● Dataset entries:
>>>

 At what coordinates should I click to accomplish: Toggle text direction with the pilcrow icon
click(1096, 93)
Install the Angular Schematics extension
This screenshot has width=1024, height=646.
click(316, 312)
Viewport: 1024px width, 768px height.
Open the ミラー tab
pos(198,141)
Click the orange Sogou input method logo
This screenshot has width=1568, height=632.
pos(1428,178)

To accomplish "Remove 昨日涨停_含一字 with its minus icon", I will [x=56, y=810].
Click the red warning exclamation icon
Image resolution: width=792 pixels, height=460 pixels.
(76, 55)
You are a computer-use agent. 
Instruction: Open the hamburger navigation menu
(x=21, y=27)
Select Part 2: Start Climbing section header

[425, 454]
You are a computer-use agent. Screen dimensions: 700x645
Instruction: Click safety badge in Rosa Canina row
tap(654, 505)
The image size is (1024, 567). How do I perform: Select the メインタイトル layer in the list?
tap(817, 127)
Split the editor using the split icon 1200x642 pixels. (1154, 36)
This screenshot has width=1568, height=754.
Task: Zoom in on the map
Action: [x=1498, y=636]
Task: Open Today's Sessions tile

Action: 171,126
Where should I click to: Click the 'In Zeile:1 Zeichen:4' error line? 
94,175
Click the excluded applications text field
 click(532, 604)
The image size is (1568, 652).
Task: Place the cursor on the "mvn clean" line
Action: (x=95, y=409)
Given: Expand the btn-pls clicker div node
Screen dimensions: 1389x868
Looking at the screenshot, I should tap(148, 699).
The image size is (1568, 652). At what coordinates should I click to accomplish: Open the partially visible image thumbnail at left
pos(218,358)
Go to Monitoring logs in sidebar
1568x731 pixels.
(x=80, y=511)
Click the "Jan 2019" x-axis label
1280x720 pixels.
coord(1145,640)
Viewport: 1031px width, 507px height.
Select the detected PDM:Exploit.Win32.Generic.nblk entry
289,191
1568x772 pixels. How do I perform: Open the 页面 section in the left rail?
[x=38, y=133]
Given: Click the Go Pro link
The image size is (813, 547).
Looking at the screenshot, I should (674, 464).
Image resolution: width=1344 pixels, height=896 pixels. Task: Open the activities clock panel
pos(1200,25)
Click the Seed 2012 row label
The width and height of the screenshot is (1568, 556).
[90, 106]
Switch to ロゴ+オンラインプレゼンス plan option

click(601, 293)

<<<

● ABOUT THIS TASK: Count of lines in the data above that contain the string "Viewport": give this number and no other words.

● SOLUTION TO THIS EXERCISE: 2